Posted by Sandra on - -

Vintage Leather

Part of the great effort of both the vintage leather business and the new leather business is that of ethics.  Mindfulness is that procedure of becoming aware of the self and seeing all things as unified.  The local food society is an example of mindful shopping where participants prefer to buy from local producers where they know the source of their food and how it was grown vs. buying by price.  Oddly my leather jacket project Himel Brothers has taught me valued lessons on the kinds of problems that aboriginal manufacturers may have faced as they progressed their business.  Daily I get 2 to 3 emails and spams to this blog from Pakistani leather manufacturers offering to make me jackets from my patterns for the price of 47-57 dollars per jacket.  How amazing!  I cannot even pay for the leather in one jacket at that price.  It makes for a very attractive debate amongst my clientele and my retailers about costs and pricing.
 Now I generally don't think something I make is standard.  Certainly I seek to not only achieve the quality and quality of my vintage collection in my new jackets but I am also trying to achieve the zen nature and permanence that original jackets imbued.  Environmentally speaking I have to know each of my suppliers, and design great life long lasting styles that are made of right materials.  While not 100% local in the sense of pending from my neighborhood or Province, each supplier is vetted for what they are creation and how they are making.  Perhaps the differences between fondly grown horses, slaughtered and gently treated and then vegetable brown in tree bark in Japan is not always
 Readily apparent to the consumer?  The jackets are not permanent, nor do they glow with electronica or transport the wearer to another planet.  Simply put the pressures for me are to make perfect technical replicas out of natural materials and not be the guy using my skills and information to make 47 dollar jackets in Pakistan and sell them for half of what I am presently doing.  People ask me why and how I do belongings.  I think to myself.
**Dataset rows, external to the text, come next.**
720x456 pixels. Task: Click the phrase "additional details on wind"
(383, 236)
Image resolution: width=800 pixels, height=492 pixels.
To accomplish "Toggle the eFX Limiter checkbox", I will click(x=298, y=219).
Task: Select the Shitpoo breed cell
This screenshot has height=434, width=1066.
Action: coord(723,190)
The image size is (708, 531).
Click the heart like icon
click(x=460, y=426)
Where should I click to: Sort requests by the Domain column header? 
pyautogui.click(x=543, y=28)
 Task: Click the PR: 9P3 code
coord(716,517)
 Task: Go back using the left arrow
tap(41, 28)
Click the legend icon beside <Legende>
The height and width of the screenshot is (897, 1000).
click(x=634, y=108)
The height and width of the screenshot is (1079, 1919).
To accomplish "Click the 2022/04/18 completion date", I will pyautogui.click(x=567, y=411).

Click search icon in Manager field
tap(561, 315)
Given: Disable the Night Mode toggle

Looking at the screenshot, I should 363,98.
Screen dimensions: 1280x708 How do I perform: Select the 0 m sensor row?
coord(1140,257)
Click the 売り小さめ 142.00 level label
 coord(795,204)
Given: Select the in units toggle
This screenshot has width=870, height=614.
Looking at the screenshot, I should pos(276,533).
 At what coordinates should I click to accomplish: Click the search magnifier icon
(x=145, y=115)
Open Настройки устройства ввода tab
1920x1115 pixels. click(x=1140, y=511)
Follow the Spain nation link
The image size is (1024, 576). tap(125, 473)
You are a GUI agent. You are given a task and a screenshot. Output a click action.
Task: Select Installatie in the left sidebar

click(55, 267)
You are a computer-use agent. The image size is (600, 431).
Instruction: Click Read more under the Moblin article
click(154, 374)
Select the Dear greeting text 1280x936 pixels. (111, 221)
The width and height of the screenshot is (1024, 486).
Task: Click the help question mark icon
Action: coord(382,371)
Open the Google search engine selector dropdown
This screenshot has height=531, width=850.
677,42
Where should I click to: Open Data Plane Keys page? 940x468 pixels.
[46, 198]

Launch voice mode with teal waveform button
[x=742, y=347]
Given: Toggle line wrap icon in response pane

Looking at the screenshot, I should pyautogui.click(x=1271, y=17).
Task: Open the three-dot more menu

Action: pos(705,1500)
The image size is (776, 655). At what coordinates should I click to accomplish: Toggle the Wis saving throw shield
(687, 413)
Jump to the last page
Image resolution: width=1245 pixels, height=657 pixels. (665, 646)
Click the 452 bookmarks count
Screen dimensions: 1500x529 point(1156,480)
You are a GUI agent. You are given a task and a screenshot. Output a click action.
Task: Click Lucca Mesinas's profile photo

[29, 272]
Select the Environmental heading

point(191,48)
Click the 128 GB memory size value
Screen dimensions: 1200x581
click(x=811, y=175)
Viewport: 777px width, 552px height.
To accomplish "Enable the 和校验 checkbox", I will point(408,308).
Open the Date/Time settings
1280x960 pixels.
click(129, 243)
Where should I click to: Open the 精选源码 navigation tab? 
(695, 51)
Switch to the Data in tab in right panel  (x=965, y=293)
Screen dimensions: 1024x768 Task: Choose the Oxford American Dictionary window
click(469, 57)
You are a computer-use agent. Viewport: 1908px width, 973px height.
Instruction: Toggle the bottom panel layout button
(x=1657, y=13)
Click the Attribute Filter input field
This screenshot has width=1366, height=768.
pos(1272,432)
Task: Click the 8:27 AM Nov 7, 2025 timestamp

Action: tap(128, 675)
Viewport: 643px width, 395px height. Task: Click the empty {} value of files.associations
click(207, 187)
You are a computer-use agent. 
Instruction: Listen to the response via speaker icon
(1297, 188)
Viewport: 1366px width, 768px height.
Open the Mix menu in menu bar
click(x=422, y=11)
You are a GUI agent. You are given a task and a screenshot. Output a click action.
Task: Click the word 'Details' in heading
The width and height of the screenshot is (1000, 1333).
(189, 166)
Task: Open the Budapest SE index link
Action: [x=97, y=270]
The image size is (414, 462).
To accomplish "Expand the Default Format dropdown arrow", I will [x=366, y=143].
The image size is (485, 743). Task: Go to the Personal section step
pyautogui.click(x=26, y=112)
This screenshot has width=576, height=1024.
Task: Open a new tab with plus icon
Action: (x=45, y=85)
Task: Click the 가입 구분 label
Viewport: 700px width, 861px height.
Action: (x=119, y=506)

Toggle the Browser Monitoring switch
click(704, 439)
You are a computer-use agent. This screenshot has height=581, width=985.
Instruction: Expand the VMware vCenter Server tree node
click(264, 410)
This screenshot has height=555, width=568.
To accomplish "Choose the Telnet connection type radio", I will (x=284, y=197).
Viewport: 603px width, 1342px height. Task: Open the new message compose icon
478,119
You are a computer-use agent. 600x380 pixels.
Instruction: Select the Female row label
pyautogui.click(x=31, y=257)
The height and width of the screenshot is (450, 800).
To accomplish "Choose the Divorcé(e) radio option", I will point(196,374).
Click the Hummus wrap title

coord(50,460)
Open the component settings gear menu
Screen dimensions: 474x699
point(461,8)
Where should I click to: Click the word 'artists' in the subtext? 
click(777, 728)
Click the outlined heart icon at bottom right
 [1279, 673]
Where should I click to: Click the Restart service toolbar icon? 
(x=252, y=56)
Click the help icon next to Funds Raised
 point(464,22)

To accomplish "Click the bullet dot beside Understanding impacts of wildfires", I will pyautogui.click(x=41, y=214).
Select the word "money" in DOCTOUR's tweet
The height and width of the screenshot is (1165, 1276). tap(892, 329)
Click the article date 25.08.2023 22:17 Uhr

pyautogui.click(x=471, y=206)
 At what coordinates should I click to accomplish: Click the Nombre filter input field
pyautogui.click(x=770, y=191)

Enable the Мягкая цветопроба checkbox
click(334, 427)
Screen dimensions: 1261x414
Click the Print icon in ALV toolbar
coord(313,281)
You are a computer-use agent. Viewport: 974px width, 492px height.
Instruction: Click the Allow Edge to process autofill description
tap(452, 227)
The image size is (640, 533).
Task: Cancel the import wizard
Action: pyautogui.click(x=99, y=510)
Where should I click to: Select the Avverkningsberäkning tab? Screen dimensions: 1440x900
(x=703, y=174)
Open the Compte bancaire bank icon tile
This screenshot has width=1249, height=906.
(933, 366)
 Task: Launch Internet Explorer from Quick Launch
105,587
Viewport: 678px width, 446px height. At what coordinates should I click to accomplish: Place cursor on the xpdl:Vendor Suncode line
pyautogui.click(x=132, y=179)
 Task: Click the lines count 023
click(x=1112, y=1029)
I make life long lasting, beautiful, well made, well sourced organic jackets that like my period collection will age and die gracefully.  It is incredible to think about when you are business your next 200 dollar made in (where ever) jacket all that power and all the pessimism that goes into making something cheaply will be worn right on your back!  Producers back in the day sought to be price competitive whilst mounting features, branding and quality.  Old makers reached the pinnacles of that example and new competitors could only struggle on pricing.  It was that downward push on pricing via cheaper imports and a less educated customer that lead to the extinction of domestic garment makers.  How sad really because the shopper actually stopped caring about what they were exhausting and chose simulated fashion, or simulated quality in respect to price!